» **OBJECTIVE**:
Copy out everything from the very start of the items down to and including the line that contains "center [934, 1041].", keeping every character unchanged.

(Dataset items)
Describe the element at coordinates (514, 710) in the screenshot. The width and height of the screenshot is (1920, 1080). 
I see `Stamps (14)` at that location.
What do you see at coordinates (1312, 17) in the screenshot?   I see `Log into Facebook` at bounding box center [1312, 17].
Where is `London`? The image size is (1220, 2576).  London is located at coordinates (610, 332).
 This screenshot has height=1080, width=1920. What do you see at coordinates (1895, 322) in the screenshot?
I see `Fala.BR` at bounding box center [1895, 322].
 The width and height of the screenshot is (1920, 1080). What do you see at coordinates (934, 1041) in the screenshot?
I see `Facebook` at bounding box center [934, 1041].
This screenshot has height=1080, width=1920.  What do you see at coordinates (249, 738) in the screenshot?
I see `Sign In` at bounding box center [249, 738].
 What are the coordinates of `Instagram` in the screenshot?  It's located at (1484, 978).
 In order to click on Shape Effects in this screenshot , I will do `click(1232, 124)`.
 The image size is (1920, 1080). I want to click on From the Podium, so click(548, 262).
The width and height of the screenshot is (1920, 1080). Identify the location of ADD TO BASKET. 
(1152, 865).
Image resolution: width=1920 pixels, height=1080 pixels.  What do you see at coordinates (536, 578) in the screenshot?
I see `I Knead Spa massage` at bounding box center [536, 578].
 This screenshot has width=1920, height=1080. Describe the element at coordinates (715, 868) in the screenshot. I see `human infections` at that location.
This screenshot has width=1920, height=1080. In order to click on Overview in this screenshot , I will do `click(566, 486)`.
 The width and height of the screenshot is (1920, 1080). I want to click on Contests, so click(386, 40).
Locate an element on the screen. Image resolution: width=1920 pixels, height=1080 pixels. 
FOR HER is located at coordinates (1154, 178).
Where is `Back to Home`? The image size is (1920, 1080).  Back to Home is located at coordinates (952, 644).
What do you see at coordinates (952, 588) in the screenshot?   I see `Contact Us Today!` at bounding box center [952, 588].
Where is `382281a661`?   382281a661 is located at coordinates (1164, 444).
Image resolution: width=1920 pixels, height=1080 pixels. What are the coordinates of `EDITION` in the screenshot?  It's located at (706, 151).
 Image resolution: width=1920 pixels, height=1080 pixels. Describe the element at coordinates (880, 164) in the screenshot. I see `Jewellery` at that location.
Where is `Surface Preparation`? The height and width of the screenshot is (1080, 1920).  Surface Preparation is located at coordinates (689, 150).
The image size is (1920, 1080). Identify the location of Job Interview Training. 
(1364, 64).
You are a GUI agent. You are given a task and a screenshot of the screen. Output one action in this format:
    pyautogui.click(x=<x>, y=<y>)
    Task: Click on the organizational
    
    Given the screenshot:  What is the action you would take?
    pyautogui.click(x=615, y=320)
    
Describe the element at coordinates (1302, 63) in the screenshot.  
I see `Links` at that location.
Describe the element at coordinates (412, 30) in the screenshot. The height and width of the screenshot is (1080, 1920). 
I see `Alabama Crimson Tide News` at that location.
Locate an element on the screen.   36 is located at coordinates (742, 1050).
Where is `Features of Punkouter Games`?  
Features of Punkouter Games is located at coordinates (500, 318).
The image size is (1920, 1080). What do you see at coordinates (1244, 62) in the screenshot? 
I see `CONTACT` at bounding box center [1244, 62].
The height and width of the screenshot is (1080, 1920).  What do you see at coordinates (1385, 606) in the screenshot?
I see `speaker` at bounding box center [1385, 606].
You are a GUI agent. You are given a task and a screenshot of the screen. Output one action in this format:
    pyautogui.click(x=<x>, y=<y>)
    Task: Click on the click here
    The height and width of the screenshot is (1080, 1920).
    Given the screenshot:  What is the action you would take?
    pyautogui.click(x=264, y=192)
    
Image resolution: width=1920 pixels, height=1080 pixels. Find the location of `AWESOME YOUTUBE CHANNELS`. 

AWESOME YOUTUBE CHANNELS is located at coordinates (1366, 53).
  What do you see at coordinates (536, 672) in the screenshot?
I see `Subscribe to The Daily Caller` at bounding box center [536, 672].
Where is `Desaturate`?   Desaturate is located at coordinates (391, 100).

» **EXERCISE ANSWER**:
Describe the element at coordinates (514, 710) in the screenshot. The width and height of the screenshot is (1920, 1080). 
I see `Stamps (14)` at that location.
What do you see at coordinates (1312, 17) in the screenshot?   I see `Log into Facebook` at bounding box center [1312, 17].
Where is `London`? The image size is (1220, 2576).  London is located at coordinates (610, 332).
 This screenshot has height=1080, width=1920. What do you see at coordinates (1895, 322) in the screenshot?
I see `Fala.BR` at bounding box center [1895, 322].
 The width and height of the screenshot is (1920, 1080). What do you see at coordinates (934, 1041) in the screenshot?
I see `Facebook` at bounding box center [934, 1041].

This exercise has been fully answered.